Boost :

Date view	Thread view	Subject view	Author view

From: Vladimir Prus (ghost_at_[hidden])
Date: 2004-10-21 01:05:23

Next message: Vladimir Prus: "[boost] Re: Re: Re: Re: Any interest in adding unicode support to boost?"
Previous message: Cromwell Enage: "Re: [boost] [graph] adjacency_list::operator=()"
In reply to: Erik Wien: "[boost] Re: Any interest in adding unicode support to boost?"
Next in thread: Mathew Robertson: "Re: [boost] Re: Any interest in adding unicode support to boost?"
Reply: Mathew Robertson: "Re: [boost] Re: Any interest in adding unicode support to boost?"

Erik Wien wrote:

>> - Why would the user want to change the encoding? Especially between
>> UTF-16 and UTF-32?
>
> Well... Different people have different needs. If you are mostly using
> ASCII characters, and require small size, UTF-8 would fit your bill. If
> you need the best general performance on most operations, use UTF-16. If
> you need fast iteration over code points and size doesn't matter, use
> UTF-32.

Ok, since everybody agreed characters outside 16 bits are very rare, UTF-32
seems to never be needed. As for UTF-8 vs. UTF-16: yes, the need for choice
seems present. However, UTF-16 string class would be better than no string
class at all, and extra genericity will cost you development time.

▸ **Recorded data**:
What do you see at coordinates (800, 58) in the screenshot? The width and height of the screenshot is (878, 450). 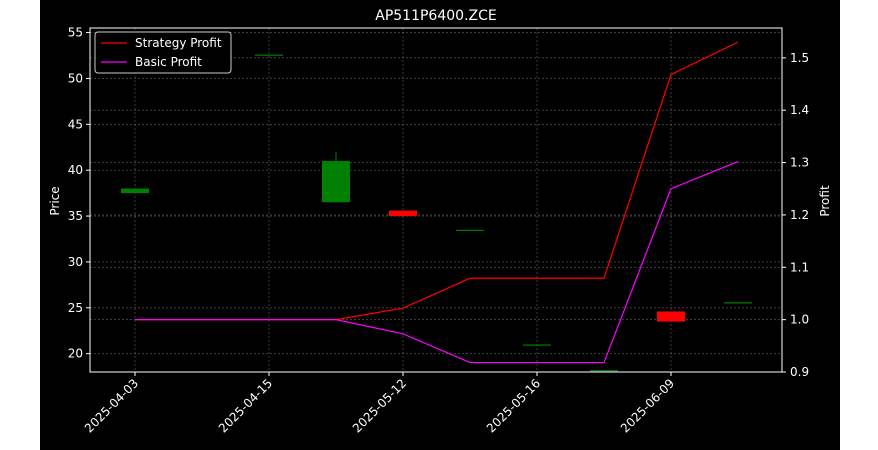 I see `right-tick-label: 1.5` at bounding box center [800, 58].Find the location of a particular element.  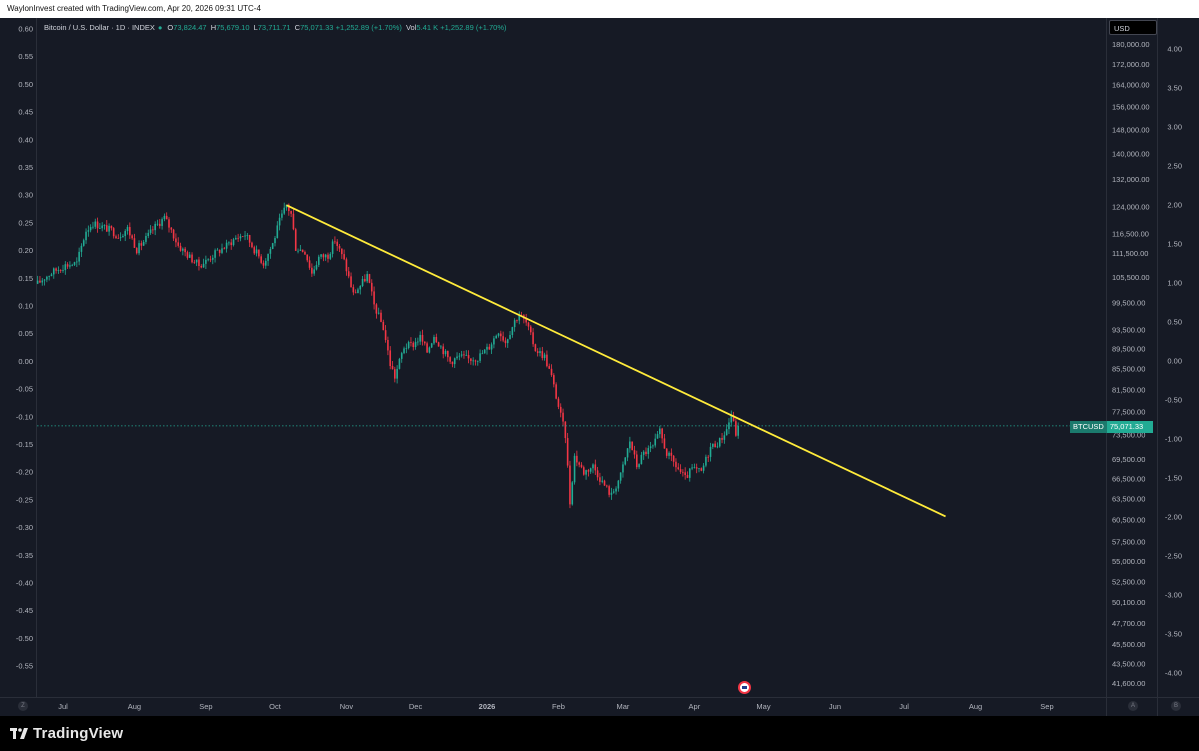

legend-symbol: Bitcoin / U.S. Dollar · 1D · INDEX is located at coordinates (100, 28).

▸ **Directions**: Summarize the mailing-list message on Unicode encodings above in exactly two sentences.

▸ **Answer to this exercise**: Erik Wien argues that each encoding suits different needs: UTF-8 for mostly ASCII text and small size, UTF-16 for the best general performance, and UTF-32 for fast iteration over code points when size does not matter. Vladimir Prus replies that UTF-32 seems never to be needed because characters outside 16 bits are very rare, and that although a choice between UTF-8 and UTF-16 seems needed, a UTF-16 string class would be better than none and extra genericity costs development time.